Bei der so genannten
Stromveredelung wird billiger Grundlaststrom durch Zwischenspeicherung in teuren Regelstrom umgewandelt.

Dies kann zum Beispiel durch das Hinaufpumpen von Wasser in höhergelegene Speicherseen von Pumpspeicherkraftwerken oder durch die Verwendung von Druckluftspeicherkraftwerken erfolgen.

Dieses Wasser wird bei Stromverbrauchsspitzen wieder durch die Turbinen abgelassen, treibt diese an und der Generator produziert Spitzenstrom, der teuer verkauft werden kann.

Trotz des sich ergebenden relativ niedrigen Gesamtwirkungsgrads ist diese Methode für die Kraftwerksbetreiber wegen der großen Preisdifferenz zwischen Grundlaststrom und Spitzenstrom wirtschaftlich sinnvoll.

Grundlast bezeichnet die Netzbelastung, die während eines Tages in einem Stromnetz nicht unterschritten wird.

Spitzenlast bezeichnet kurzzeitig auftretende hohe Leistungsnachfrage im Stromnetz.

Der Preis für den Regelstrom, der zur Stabilisierung des Netzes und zum Schutz vor Blackouts gebraucht wird, wird durch die Strombörse bestimmt.
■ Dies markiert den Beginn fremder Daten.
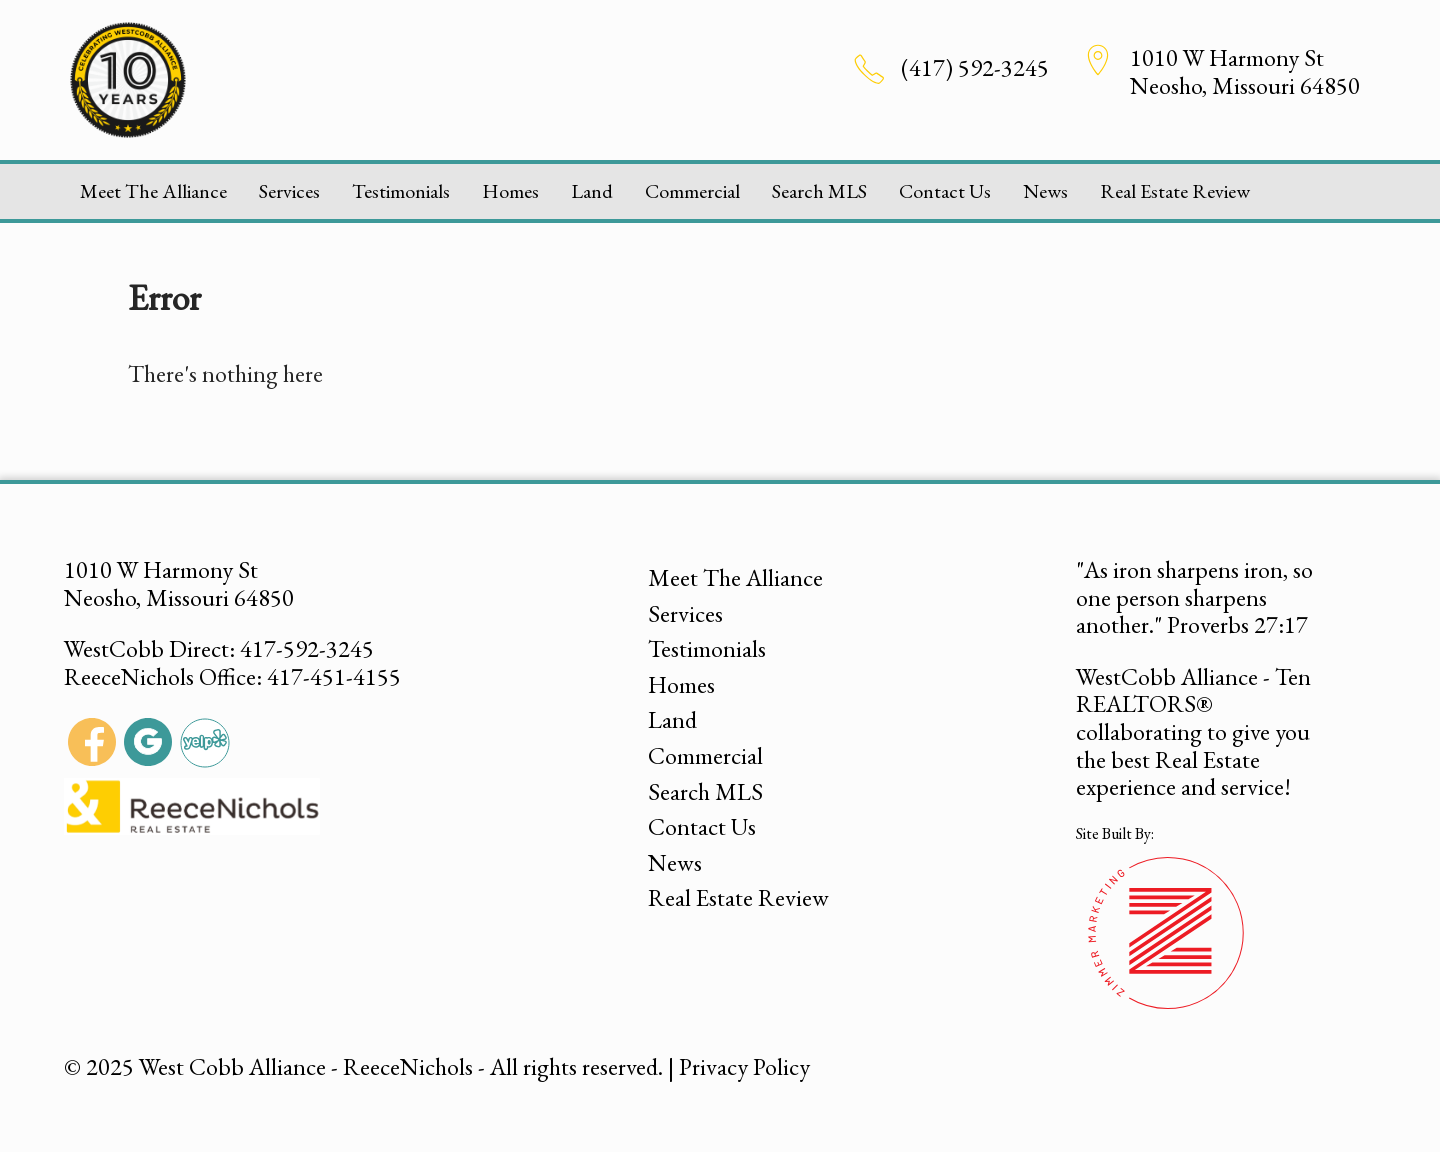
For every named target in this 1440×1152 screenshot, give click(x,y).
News (1045, 191)
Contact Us (945, 191)
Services (289, 191)
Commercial (692, 191)
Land (592, 191)
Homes (510, 191)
Stromexporte erfolgen vor allem von Westösterreich nach Deutschland. Dort wird Spitzenstrom im Verhältnis 1:4 (1 kW Spitzenstrom für 4 kW Grundstrom) mit Bayern und Baden-Württemberg ausgetauscht. Durch diesen Stromaustausch gelangt auch Atomstrom nach Österreich. Die Exportmengen nach Deutschland bleiben seit einigen Jahrzehnten mit starken Schwankungen in etwa auf dem gleichen Niveau.
Doch besonders seit 1990 steigt auch der Stromexport in die Schweiz stark an und macht nun statt weniger als 10 % mit rund einem Drittel bereits genauso viel wie nach Deutschland aus.